### Given text
* * * *

Shock as Katie Walsh announces winning ride will be her last

Jockey retiring after thrilling win on Willie Mullins-trained Antey at Punchestown

A Punchestown festival already full of drama took another twist on Friday when the pioneering amateur jockey Katie Walsh retired from the saddle on the back of a superb winning final ride.

Walsh, 33, guided the Willie Mullins-trained Antey to a thrilling success and promptly announced it was her final ride.

The Irish Grand National and Cheltenham festival-winning jockey said: “This is it for me. I’ve had a marvellous career and have brilliant memories. It’s time for the next chapter in my life. I wanted to ride a winner on my last ride and go out on my own terms and I’m glad about that.”

She was surrounded by friends and family in the winners' enclosure, including her brother, champion jockey Ruby Walsh, her father, the trainer and television pundit Ted Walsh, and her husband, trainer Ross O'Sullivan.


The news came as a shock to many in the record 33,082 Ladies’ Day crowd, and Walsh received a guard of honour from her fellow riders as she weighed in following Antey’s 9-1 success.

“I’m delighted it’s here at Punchestown. I’ve been coming here since I was a kid. And I’m delighted it was for Willie. Without him I wouldn’t have had the career I’ve had.

“I’ve ridden winners in Cheltenham, France, Australia. I’ve ridden six times in the Aintree National. Like anyone I would have loved to have won an Aintree National. But every other dream I had has happened,” she added.

Pioneering career

It sees the end of a pioneering career in the saddle for the hugely popular jockey, who helped break new ground for female riders with high-profile victories such as winning the Irish Grand National in 2015 on Thunder And Roses.

* * * *

(Entries for locating elements and text)
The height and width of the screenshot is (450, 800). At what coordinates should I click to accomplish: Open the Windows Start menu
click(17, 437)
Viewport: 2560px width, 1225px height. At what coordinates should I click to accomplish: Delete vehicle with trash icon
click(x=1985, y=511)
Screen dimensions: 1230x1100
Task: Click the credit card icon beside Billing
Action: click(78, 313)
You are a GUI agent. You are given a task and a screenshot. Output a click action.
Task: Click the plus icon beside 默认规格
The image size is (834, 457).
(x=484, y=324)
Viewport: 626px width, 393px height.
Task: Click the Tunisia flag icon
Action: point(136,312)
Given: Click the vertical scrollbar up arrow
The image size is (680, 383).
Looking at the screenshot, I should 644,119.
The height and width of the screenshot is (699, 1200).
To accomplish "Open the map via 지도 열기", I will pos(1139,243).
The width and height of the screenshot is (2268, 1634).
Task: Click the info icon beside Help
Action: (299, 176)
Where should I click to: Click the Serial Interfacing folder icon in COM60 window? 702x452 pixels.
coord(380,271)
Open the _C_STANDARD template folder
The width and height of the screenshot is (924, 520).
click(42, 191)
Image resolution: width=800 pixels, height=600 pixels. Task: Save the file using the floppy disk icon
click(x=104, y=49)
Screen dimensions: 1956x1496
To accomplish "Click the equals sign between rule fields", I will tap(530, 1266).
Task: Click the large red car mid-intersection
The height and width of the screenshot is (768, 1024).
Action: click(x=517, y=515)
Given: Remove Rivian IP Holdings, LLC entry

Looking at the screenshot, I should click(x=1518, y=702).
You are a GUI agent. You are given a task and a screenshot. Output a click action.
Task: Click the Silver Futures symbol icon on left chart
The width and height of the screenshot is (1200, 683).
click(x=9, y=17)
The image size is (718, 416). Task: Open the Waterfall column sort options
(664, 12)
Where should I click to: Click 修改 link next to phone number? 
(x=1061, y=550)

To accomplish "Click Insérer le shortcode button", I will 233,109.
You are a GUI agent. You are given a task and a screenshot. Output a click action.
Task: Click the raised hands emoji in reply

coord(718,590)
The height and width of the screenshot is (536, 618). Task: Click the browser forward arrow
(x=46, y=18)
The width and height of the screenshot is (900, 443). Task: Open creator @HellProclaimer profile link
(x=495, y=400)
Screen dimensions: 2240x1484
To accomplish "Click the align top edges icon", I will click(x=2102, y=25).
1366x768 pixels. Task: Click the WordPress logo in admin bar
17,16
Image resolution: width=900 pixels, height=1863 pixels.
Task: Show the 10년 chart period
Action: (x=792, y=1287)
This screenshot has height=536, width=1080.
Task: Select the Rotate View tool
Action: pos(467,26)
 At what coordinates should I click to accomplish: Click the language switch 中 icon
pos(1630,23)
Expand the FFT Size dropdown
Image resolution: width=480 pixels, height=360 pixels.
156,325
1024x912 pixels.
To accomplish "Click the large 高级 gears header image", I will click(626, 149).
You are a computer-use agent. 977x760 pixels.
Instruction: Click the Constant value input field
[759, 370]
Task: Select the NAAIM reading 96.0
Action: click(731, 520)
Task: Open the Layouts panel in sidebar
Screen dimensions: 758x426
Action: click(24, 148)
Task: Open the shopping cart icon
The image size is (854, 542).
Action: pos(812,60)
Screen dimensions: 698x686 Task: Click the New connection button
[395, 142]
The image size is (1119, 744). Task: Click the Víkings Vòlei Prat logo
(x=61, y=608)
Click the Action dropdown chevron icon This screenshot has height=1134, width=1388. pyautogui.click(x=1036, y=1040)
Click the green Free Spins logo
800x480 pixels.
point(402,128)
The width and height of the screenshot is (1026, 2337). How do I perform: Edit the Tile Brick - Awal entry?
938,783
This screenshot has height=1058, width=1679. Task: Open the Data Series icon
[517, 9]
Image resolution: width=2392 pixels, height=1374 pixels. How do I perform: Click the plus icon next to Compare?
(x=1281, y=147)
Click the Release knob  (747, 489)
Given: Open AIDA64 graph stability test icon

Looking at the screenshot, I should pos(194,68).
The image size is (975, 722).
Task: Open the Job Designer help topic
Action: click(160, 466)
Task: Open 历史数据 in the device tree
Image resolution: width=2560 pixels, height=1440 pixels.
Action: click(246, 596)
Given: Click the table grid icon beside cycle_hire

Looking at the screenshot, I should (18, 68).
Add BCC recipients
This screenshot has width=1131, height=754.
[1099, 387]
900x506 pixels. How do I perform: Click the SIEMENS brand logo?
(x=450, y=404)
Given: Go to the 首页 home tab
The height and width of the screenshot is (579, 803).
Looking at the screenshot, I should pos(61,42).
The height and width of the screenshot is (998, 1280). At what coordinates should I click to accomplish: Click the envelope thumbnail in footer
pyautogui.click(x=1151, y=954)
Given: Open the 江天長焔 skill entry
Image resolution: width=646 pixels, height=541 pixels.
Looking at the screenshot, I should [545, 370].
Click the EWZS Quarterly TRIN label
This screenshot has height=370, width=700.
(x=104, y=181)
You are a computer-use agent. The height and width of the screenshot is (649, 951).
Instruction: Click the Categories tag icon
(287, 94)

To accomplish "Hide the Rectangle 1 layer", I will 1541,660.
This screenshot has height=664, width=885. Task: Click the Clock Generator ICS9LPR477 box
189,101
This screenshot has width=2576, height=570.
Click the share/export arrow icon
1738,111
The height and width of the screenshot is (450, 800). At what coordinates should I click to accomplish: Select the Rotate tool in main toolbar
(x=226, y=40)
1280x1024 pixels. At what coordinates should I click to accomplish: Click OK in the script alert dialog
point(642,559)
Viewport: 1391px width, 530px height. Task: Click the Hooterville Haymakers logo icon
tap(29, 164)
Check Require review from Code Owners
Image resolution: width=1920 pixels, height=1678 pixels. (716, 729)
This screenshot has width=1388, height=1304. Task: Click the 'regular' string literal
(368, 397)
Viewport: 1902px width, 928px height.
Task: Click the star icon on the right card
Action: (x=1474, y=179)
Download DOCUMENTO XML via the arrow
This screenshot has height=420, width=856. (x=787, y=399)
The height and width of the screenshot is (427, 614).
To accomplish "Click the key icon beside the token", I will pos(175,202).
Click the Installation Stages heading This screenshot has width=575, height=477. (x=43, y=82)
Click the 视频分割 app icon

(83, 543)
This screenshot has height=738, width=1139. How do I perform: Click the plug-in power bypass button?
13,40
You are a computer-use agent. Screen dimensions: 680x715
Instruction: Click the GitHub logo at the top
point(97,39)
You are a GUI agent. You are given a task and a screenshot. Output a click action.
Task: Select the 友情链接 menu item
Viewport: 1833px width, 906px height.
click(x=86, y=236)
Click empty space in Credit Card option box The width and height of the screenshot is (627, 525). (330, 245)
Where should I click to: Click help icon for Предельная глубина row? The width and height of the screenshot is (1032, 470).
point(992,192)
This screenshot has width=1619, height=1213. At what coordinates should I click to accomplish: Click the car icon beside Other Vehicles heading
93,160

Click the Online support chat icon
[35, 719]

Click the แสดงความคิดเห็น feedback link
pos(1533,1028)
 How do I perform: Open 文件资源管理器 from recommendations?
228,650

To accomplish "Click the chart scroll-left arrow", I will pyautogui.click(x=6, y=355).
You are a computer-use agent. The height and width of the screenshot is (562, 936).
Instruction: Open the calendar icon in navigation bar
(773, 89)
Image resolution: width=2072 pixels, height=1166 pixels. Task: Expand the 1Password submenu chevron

* * * *

### Short problem
Quote the Katie Walsh article from "Shock as Katie" to "her final ride.". The listing stands apart from the Katie Walsh article and is not connected to it.

### Solution for this problem
Shock as Katie Walsh announces winning ride will be her last

Jockey retiring after thrilling win on Willie Mullins-trained Antey at Punchestown

A Punchestown festival already full of drama took another twist on Friday when the pioneering amateur jockey Katie Walsh retired from the saddle on the back of a superb winning final ride.

Walsh, 33, guided the Willie Mullins-trained Antey to a thrilling success and promptly announced it was her final ride.